Tout d’abord, j’en appelle au bon sens dont est dotée ton intelligence d’homme : Que veut dire « être triste jusqu’à la mort » ? Car être triste devant la mort n’a pas la même signification qu’être triste jusqu’à la mort. Lorsqu’on est triste devant la mort, c’est la mort qui est la cause de cette tristesse ; mais lorsqu’on dit : triste jusqu’à la mort, la mort n’est pas la cause de cette tristesse, elle en est le terme.
Cherchons donc quelle est la cause de la tristesse de celui qui est triste, non pour un temps incertain ou indéterminé pour l’ignorance humaine, mais jusqu’à la mort. Loin d’être causée par la mort, sa tristesse disparaîtra par la mort.
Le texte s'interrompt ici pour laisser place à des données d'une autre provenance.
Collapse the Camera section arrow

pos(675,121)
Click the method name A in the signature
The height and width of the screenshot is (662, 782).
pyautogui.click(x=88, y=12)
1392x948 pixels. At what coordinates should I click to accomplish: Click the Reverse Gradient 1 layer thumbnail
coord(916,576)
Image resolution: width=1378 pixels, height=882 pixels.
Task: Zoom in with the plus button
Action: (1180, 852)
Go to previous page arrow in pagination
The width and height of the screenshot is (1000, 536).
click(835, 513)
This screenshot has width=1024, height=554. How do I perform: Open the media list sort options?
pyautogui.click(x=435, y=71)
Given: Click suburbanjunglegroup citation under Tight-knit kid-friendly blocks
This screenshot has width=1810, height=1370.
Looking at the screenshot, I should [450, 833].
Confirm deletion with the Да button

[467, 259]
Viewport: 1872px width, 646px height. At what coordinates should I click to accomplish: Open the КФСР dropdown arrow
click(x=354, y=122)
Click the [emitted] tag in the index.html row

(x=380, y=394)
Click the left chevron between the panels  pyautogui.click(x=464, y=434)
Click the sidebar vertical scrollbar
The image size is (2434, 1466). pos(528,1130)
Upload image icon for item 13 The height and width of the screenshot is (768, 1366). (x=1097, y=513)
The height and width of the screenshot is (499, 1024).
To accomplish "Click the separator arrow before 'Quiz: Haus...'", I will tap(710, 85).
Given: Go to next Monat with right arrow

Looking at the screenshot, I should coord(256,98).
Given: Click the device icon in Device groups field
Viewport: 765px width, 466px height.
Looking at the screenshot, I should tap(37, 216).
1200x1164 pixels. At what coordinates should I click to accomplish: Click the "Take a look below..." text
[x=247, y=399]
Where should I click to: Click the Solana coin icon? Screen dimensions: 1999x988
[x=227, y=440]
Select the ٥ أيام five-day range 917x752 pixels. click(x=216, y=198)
Pour comprendre la cause de la tristesse du Christ, voyons ce qui précède et ce qui suit le passage où il nous avoue sa tristesse. Par le repas de la Pâque, le Seigneur avait parfait tout le mystère de sa Passion et de notre foi. Après avoir enseigné à ses Apôtres que tous seraient scandalisés à son sujet, il leur promet de les précéder en Galilée. Pierre proteste : même si tous les autres devaient être scandalisés, lui, il ne le serait pas, sa foi resterait ferme. Mais le Seigneur, par sa nature divine, n’ignore pas l’avenir, et sa réponse prédit à Pierre qu’il le reniera trois fois[58]. Il veut ainsi lui faire comprendre comme sa conduite sera pour les autres une pierre d’achoppement, puisque l’Apôtre retomberait par son triple reniement dans un danger si grand pour la foi. Puis, prenant avec lui Pierre, Jacques et Jean – choisis, les deux premiers parce que promis au martyre, et Jean, pour le préparer à l’annonce de l’Evangile –, le Christ se déclare triste jusqu’à la mort. Ensuite, s’étant avancé, il formule cette prière : « Mon Père, s’il est possible, que ce calice s’éloigne de moi ; cependant, non pas comme je veux, mais comme tu veux » (Matthieu 26.39).
[58] Cf. Matthieu 26.31-34.
Si le Seigneur prie pour que ce calice s’éloigne de lui, c’est qu’il était donc déjà devant lui, ce calice qu’il achevait alors de verser pour les péchés de beaucoup, dans le sang d’une nouvelle alliance. Car il ne demande pas que ce calice ne soit pas avec lui, mais qu’il s’éloigne de lui. Mais ensuite, il prie pour que ce ne soit pas sa volonté qui s’accomplisse, il ne veut pas que lui soit accordé ce qu’il désire. Il termine en effet, par ces mots : « Cependant, non comme je veux, mais comme tu veux ». De la sorte, bien que son désir d’éloigner le calice montre qu’il prend part à l’inquiétude de l’homme, il reste fidèle à la sentence qu’a portée une volonté unique : la sienne qui est la même que celle de son Père.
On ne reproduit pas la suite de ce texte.